* [Задание A]
Ответьте на вопросы по отрывку о партизанской бригаде.
(i) Кому поручили создать типографию в лагере?
(ii) Где размещалась база бригады?
(iii) На каком месте среди болота поставили печь?
* [Задание B] Напишите продолжение отрывка о партизанской бригаде, начиная сразу после его последнего предложения.

* [Предложенный отрывок]

Володя Лобанок задумал организовать типографию в лагере, так как наших рисованных рукописных листовок и напечатанных на машинке сводок Совинформбюро не хватало. Привезли из Ушачей остатки шрифта, стали его разбирать. В отряде у нас был бывший редактор районной газеты Клим Пацейко, ему поручили создать типографию. Отстроили помещение, разведчики уговорили и привезли из Лепеля двух наборщиц, и стали мы выпускать районные газеты и бригадную, а сводки печатались каждый день. Николаю Гутиеву поручено было выпускать листовки и плакаты. Николай резал их на линолеуме, а потом в типографии печатался текст – получались как настоящие. Кроме того, мы еще и рисовали под копирку большое количество листовок, немного подкрашивая затем акварелью, текст сами писали или печатали в типографии.

В Антуново, в здании школы, размещалась база нашей бригады. В пяти километрах был лагерь, куда никого из приходящих не пускали, только партизан бригады. Здесь, возле школы, стояли наши орудия, а в самом здании жили артиллеристы, чтобы удобнее было выезжать на операции. Кроме того, в школе была пекарня, которая обеспечивала хлебом отдаленные гарнизоны бригады, а в лесу была своя пекарня, для живущих в лагере и для отрядов и групп, скрытно уходивших на задания.

Колхозники привозили продовольствие в Антуново, а из Антуново уже сами партизаны везли в лагерь, и здесь в тайных погребах делались запасы. В лесу коптили мясо, колбасы; пекари пекли хлеб – такой же, кирпичиками, как до войны; меня поражало: среди болота, на каком-то песчаном островке поставили печь, сделали формы железные, и получался хлеб еще лучше, чем в настоящих пекарнях.

* [Исходные данные]
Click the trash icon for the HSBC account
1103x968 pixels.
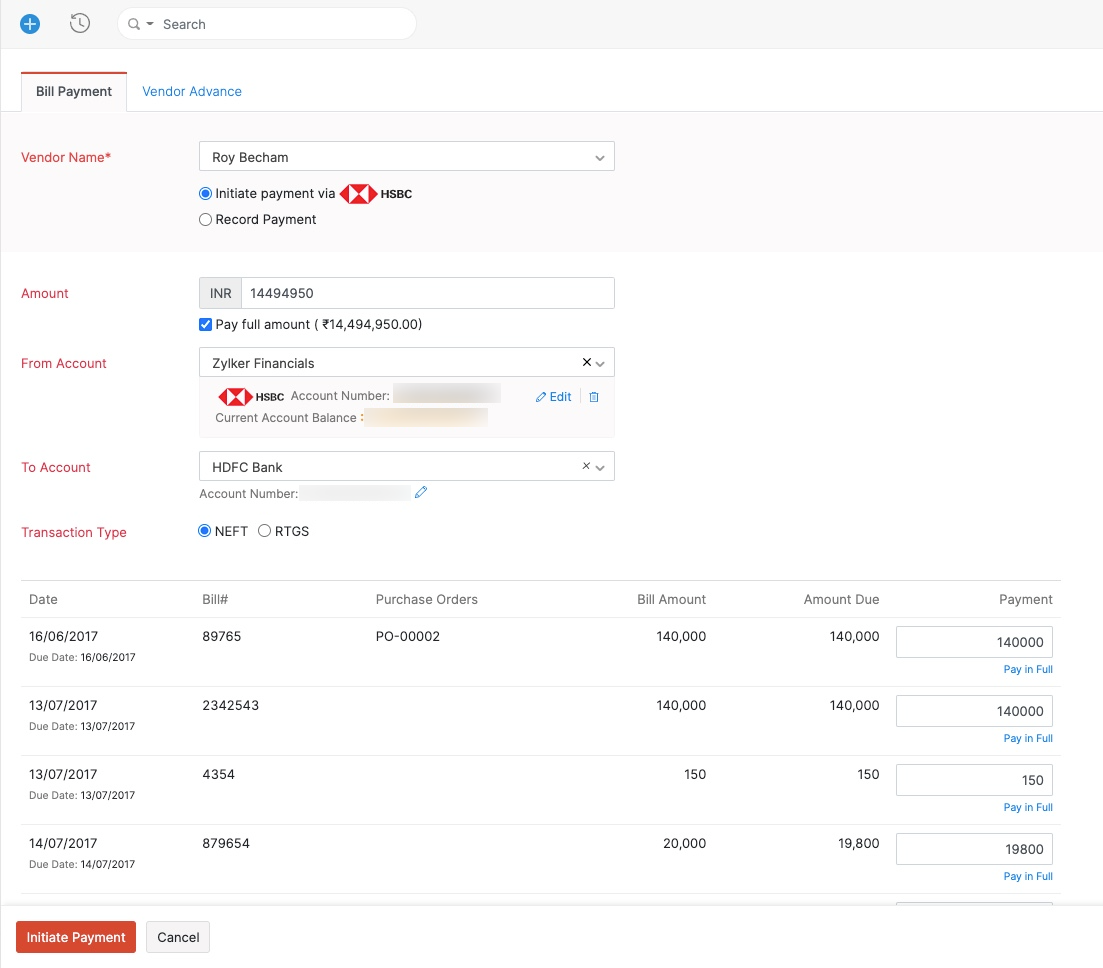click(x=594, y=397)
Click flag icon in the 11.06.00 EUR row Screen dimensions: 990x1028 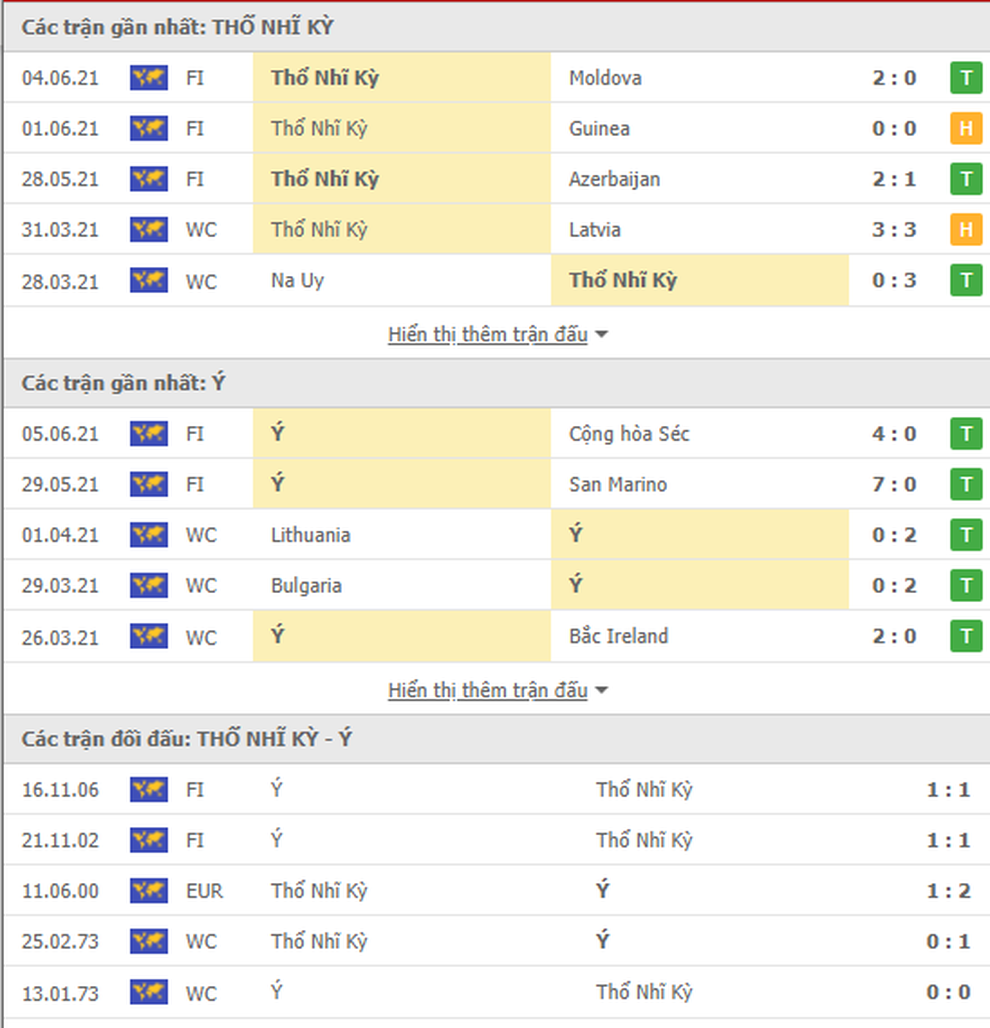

* [Ответ A]
(i) Климу Пацейко, бывшему редактору районной газеты.
(ii) В Антуново, в здании школы.
(iii) На песчаном островке.

* [Ответ B]
По воскресеньям в Антуново приходили на комиссию желающие вступить в партизаны, сюда же приходили разбирать все дела. Это был центр советской власти в партизанской зоне. К весне 1943 года здесь построили танцплощадку, на которой собирались партизаны и молодежь из окрестных деревень, многие, придя на танцы, оставались в партизанах. На этой площадке выступали партизанские артисты, пели песни и частушки на злободневные темы, ставили маленькие спектакли, читали стихи. На антуновской школе всегда висел портрет Сталина, вывешивали и плакаты, стенгазеты, сводки, а на праздники украшали школу гирляндами из лапок ели и лозунгами на кумаче.

В Антуново был организован целый ряд мастерских. В швейных шили маскхалаты и одежду для партизан, а когда к нам начали летать самолеты, сбрасывать мешки с боеприпасами и медикаментами, из мешков стали шить гимнастерки и брюки. Парашюты тоже пошли в дело – на белье для партизан. Из овечьей шерсти валяли валенки. Делали галоши из автомобильных покрышек. Наладили дубильные мастерские и шили полушубки, шапки, папахи.

В ожидании распутицы нужно было обуть партизан в сапоги. Научились чинить (выделывать) кожи, на это шла кожа лошадей, коров, лосей. Но лучше всего для сапог была кожа лошади. Доставляли в Антуново убитых лошадей, плохих тоже выбраковывали. Лагерь располагался в Березинском заповеднике, поэтому ни партизаны, ни крестьяне не имели права без разрешения убивать диких животных, за этим строго следили. Но иногда, когда было плохо с питанием, отстреливали двух-трех лосей по приказу Дубровского, а кожу отдавали в дубильные мастерские. Это было огромное предприятие – наладить дубильное производство! Потому что надо было достать дубильные вещества, найти кожевников, которые знали бы это дело. Кустарная выделка кож была запрещена до войны, поэтому трудно было найти мастеров, знавших всю технологию. Но уже в феврале – марте я рисовал партизан (Горгишели, Данича), целиком – от папах и полушубков до сапог, рукавиц, валенок – экипированных обмундированием нашего производства.

Родилась идея механизировать оружейные мастерские. Организовали похищение токарного станка в Лепеле и притащили его в лагерь. Установив станок, уже оружейники могли вытачивать многие детали, которые необходимы были при ремонте. Дружно стучат молоты кузнецов, они чинят оружие, изобретают, переделывают – и смотришь, стоит орудие на особых колесах и новой формы станина. Из обгорелых винтовок делались новые. Какие были минометы сделаны! А автоматы, из «СВТ» переделанные! Кузнецам приходилось быть просто кудесниками, ювелирами, они делали не только оружие и разные необходимые в хозяйстве бригады вещи из металла, но умудрялись изготавливать сам инструмент, которым обрабатывали детали.

В специальных кузницах выплавляли тол из снарядов и делали мины для диверсий на железных дорогах. Это очень опасное, рискованное ремесло было освоено колхозными кузнецами.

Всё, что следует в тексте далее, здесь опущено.